* _What this task involves_
Please return, word for word, every line in the records below from the one containing "Describe the element at coordinates (804, 920)" down to the one containing "(446, 354).", including both of those lines.

(Saved data entries)

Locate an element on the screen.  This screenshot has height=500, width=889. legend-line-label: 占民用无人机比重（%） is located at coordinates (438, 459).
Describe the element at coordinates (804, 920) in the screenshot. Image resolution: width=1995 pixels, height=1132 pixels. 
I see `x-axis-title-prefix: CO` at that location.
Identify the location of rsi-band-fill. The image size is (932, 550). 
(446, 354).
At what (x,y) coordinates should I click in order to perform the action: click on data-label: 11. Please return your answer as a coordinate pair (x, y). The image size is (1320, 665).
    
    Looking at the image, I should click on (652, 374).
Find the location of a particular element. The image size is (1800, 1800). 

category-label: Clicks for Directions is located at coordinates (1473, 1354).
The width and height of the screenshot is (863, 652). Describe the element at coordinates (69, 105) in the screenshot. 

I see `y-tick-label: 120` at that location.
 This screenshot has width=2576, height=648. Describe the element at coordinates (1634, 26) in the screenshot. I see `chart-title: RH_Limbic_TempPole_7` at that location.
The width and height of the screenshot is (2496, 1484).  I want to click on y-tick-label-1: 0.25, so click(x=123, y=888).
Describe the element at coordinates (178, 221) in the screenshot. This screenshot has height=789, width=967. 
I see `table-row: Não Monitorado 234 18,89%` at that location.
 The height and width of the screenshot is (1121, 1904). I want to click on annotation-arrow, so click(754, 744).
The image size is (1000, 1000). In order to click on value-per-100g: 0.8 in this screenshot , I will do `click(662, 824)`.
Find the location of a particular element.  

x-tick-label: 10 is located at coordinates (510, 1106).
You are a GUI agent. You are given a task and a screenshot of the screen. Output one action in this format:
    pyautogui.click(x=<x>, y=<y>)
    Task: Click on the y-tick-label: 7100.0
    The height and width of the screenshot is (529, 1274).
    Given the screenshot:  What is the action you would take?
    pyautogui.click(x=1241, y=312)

* _Solution for this problem_
Describe the element at coordinates (804, 920) in the screenshot. Image resolution: width=1995 pixels, height=1132 pixels. 
I see `x-axis-title-prefix: CO` at that location.
Identify the location of rsi-band-fill. The image size is (932, 550). 
(446, 354).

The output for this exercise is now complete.